Blinded validation of the isolated arterially perfused rabbit ventricular wedge in preclinical assessment of drug-induced proarrhythmias.

BACKGROUND: The development of preclinical models with high predictive value for the identification of drugs with a proclivity to induce Torsade de Pointes (TdP) in the clinic has long been a pressing goal of academia, industry and regulatory agencies alike. The present study provides a blinded appraisal of drugs, in an isolated arterially-perfused rabbit ventricular wedge preparation, with and without the potential to produce TdP. METHODS AND RESULTS: Thirteen compounds were tested for their potential for TdP using the rabbit left ventricular wedges. All investigators were blinded to the names, concentrations and molecular weights of the drugs. The compounds were prepared by the study sponsor and sent to the investigator as 4 sets of 13 stock solutions with the order within each set being assigned by a random number generator. Each compound was scored semi-quantitatively for its relative potential for TdP based on its effect on ventricular repolarization measured as QT interval, dispersion of repolarization measured as T(p-e)/QT ratio and early afterdepolarizations. Disclosure of the names and concentrations after completion of the study revealed that all compounds known to be free of TdP risk received a score of less or equal to 0.25, whereas those with known TdP risk received a score ranging from 1.00 to 7.25 at concentrations less than 100X their free therapeutic plasma C(max). CONCLUSIONS: Our study provides a blinded evaluation of the isolated arterially-perfused rabbit wedge preparation demonstrating both a high sensitivity and specificity in the assessment of 13 agents with varying propensity for causing TdP.

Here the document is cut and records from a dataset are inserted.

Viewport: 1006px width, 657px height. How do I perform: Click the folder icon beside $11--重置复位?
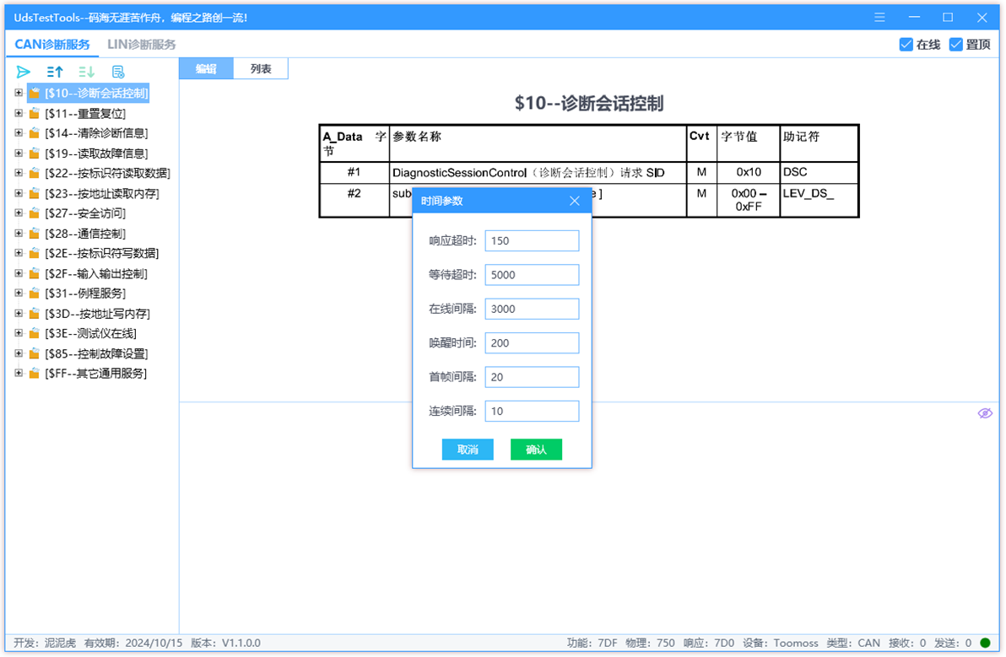pyautogui.click(x=34, y=113)
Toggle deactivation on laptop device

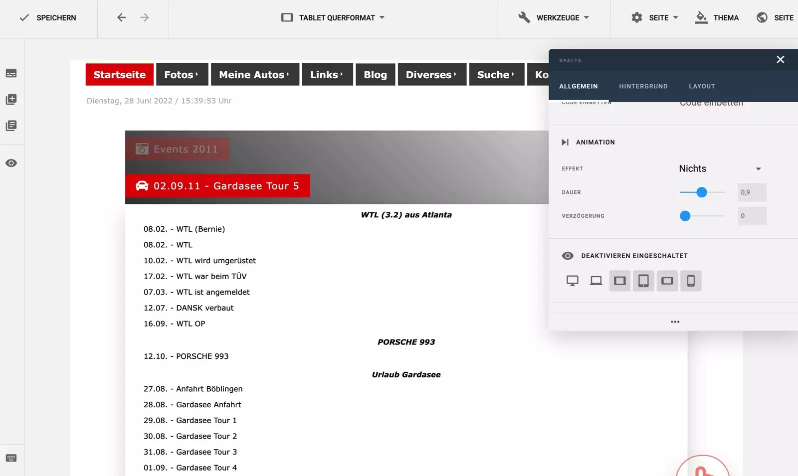(x=596, y=281)
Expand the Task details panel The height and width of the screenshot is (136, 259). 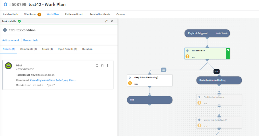pyautogui.click(x=106, y=21)
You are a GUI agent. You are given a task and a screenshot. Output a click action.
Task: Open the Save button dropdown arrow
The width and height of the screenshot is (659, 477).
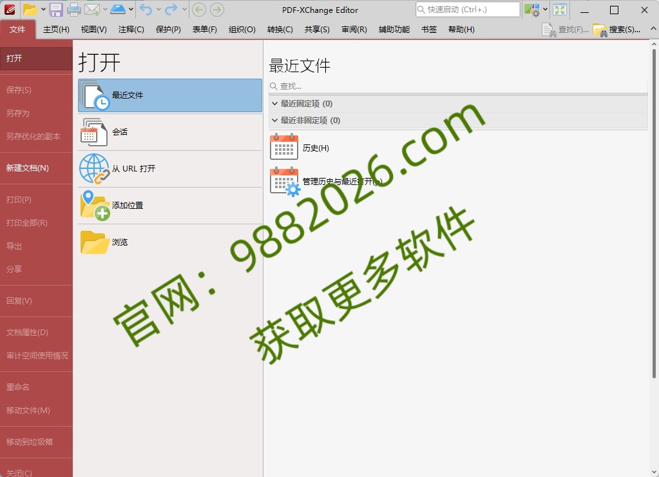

Assessment of the proarrhythmic potential of the novel antiarrhythmic agent AZD7009 and dofetilide in experimental models of torsades de pointes.

BACKGROUND: This study examined the proarrhythmic potential of the novel antiarrhythmic agent AZD7009 and dofetilide. METHODS AND RESULTS: The electrophysiological and proarrhythmic effects of AZD7009 and dofetilide were assessed in the arterially perfused canine and rabbit left ventricular wedge preparation. The proarrhythmic potential of AZD7009, dofetilide, and azimilide was further assessed in the methoxamine-sensitized rabbit model of torsades de pointes (TdP) in vivo. AZD7009 lengthened the action potential duration (APD) and the QT interval in a bell-shaped manner (15.9 +/- 1.3% in canine wedge and 46.1 +/- 2.9% in rabbit wedge) occurring at 3 and 1 microM. In contrast, dofetilide did not show the bell-shaped concentration response and the QT interval was lengthened more extensively (27.7 +/- 1.6% and 100.8 +/- 10.0%). Furthermore, whereas dofetilide prolonged the midmyocardial and endocardial APD predominantly, resulting in an increased transmural dispersion of repolarization (TDR), AZD7009 prolonged the APD more homogenously in all cell layers. At 1 microM, AZD7009 produced phase 2 early afterdepolarizations (EADs) in 1/4 rabbit preparations but without ventricular R-on-T extrasystoles or TdP. In contrast, starting at 0.03 microM, dofetilide-induced EADs, R-on-T extrasystoles and TdP in 6/6, 5/6, and 4/6 preparations. Following intravenous infusion of AZD7009 (210 nmol/kg/minute), dofetilide (2 nmol/kg/minute) or azimilide (3.33 micromol/kg/minute), TdP was induced in 0/8, 5/8, and 5/8 rabbits (P = 0.026 vs AZD7009), respectively. In 5/5 rabbits, AZD7009 promptly suppressed TdP induced by dofetilide. CONCLUSIONS: In animal models of TdP, AZD7009 delays ventricular repolarization in a self-limited way associated with a low risk of repolarization-related proarrhythmia.